_Set problem:_ Put every line of the material below into a numbered list, skipping blank lines and leaving the pictures out.

_Material provided:_
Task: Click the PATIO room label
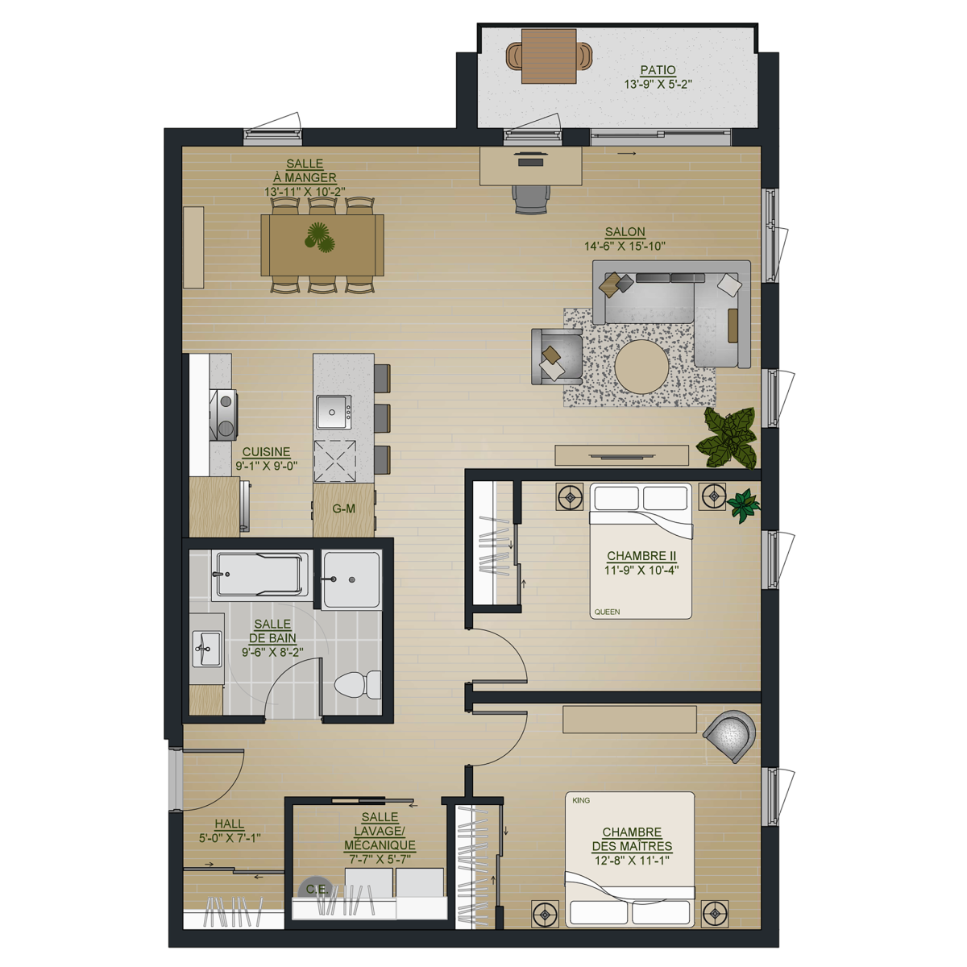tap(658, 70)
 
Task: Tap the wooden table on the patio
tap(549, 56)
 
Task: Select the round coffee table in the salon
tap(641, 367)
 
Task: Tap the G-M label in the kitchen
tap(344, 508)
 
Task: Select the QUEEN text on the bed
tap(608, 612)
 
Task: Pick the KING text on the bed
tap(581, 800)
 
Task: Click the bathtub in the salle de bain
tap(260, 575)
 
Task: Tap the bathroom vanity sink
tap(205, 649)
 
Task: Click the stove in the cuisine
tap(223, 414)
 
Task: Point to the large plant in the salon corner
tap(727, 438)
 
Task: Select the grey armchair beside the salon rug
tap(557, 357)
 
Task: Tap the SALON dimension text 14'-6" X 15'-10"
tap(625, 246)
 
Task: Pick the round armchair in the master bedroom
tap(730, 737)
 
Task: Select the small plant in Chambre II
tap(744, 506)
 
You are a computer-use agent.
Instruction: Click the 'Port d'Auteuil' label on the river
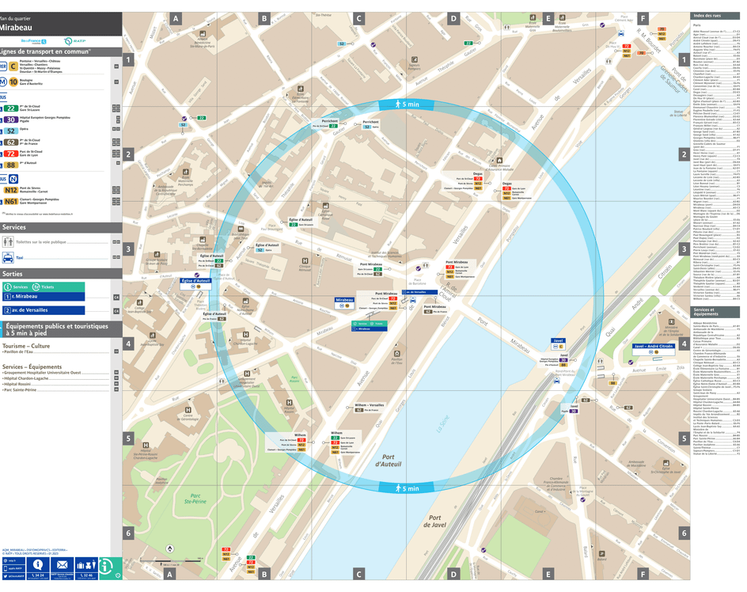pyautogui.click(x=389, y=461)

_Solved problem:_
1. Task: Click the PATIO room label
2. tap(658, 70)
3. Task: Tap the wooden table on the patio
4. tap(549, 56)
5. Task: Select the round coffee table in the salon
6. tap(641, 367)
7. Task: Tap the G-M label in the kitchen
8. tap(344, 508)
9. Task: Select the QUEEN text on the bed
10. tap(608, 612)
11. Task: Pick the KING text on the bed
12. tap(581, 800)
13. Task: Click the bathtub in the salle de bain
14. tap(260, 575)
15. Task: Tap the bathroom vanity sink
16. tap(205, 649)
17. Task: Click the stove in the cuisine
18. tap(223, 414)
19. Task: Point to the large plant in the salon corner
20. tap(727, 438)
21. Task: Select the grey armchair beside the salon rug
22. tap(557, 357)
23. Task: Tap the SALON dimension text 14'-6" X 15'-10"
24. tap(625, 246)
25. Task: Pick the round armchair in the master bedroom
26. tap(730, 737)
27. Task: Select the small plant in Chambre II
28. tap(744, 506)
29. You are a computer-use agent.
30. Instruction: Click the 'Port d'Auteuil' label on the river
31. pyautogui.click(x=389, y=461)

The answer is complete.